━━━ Geciteerde passage ━━━

Zoals [betrokkene] op de zitting heeft verklaard, heeft zij immers aan de orde
willen stellen “hoe het nu verder moet” en zij heeft in eerste aanleg kennelijk
verklaard te hebben besproken dat elders met subsidieregelingen wordt gewerkt.
6.6 Ook
als het hof ervan uit gaat dat [betrokkene] niet de bedoeling had de uitkomst
van de aanbesteding te beïnvloeden, is haar handelen in strijd met de
fundamentele beginselen van aanbestedingsrecht. Het benaderen van de
verantwoordelijke wethouders over de ongunstige uitslag van een aanbesteding,
vooruitlopend op een evaluatiegesprek over de aanbesteding op 14 december 2020,
roept de schijn op van de wens tot beïnvloeding van die uitkomst en het evaluatiegesprek
en roept het risico in het leven dat die beïnvloeding tot enig resultaat leidt.
Dat is niet transparant en in strijd met het gelijkheidsbeginsel. Dat de
gemeenten de voorlopige gunningsbeslissing niet hebben gewijzigd na de
telefoongesprekken met de wethouders doet aan de ernst van het initiëren en
voeren van die gesprekken niet af.
6.7 Da
Vinci heeft betoogd dat de wethouders niet behoren tot de “personen die
betrokken zijn geweest” bij de aanbesteding. Dat betoog faalt. Het
communicatieverbod heeft betrekking op “de Aanbestedende dienst of andere
bedrijven en personen die betrokken zijn geweest bij de voorbereiding van deze
aanbesteding.” Wethouders maken deel uit van het beslissingsbevoegde orgaan van
de gemeenten, behoren dus tot de aanbestedende dienst, en zijn bovendien uit
hoofde van hun functie betrokken bij de aanbesteding.

━━━ Gegevensitems ━━━

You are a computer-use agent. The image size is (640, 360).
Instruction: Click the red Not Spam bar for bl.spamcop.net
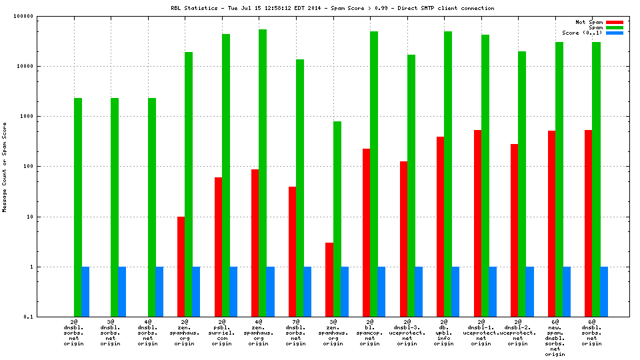click(366, 233)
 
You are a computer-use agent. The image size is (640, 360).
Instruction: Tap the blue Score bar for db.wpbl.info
click(455, 291)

━━━

Geef uit de geciteerde passage over het aanbestedingsrecht letterlijk het gedeelte terug dat begint bij "Dat is niet" en eindigt bij "betrokken bij de aanbesteding.".

Juiste uitvoer ▸
Dat is niet transparant en in strijd met het gelijkheidsbeginsel. Dat de
gemeenten de voorlopige gunningsbeslissing niet hebben gewijzigd na de
telefoongesprekken met de wethouders doet aan de ernst van het initiëren en
voeren van die gesprekken niet af.
6.7 Da
Vinci heeft betoogd dat de wethouders niet behoren tot de “personen die
betrokken zijn geweest” bij de aanbesteding. Dat betoog faalt. Het
communicatieverbod heeft betrekking op “de Aanbestedende dienst of andere
bedrijven en personen die betrokken zijn geweest bij de voorbereiding van deze
aanbesteding.” Wethouders maken deel uit van het beslissingsbevoegde orgaan van
de gemeenten, behoren dus tot de aanbestedende dienst, en zijn bovendien uit
hoofde van hun functie betrokken bij de aanbesteding.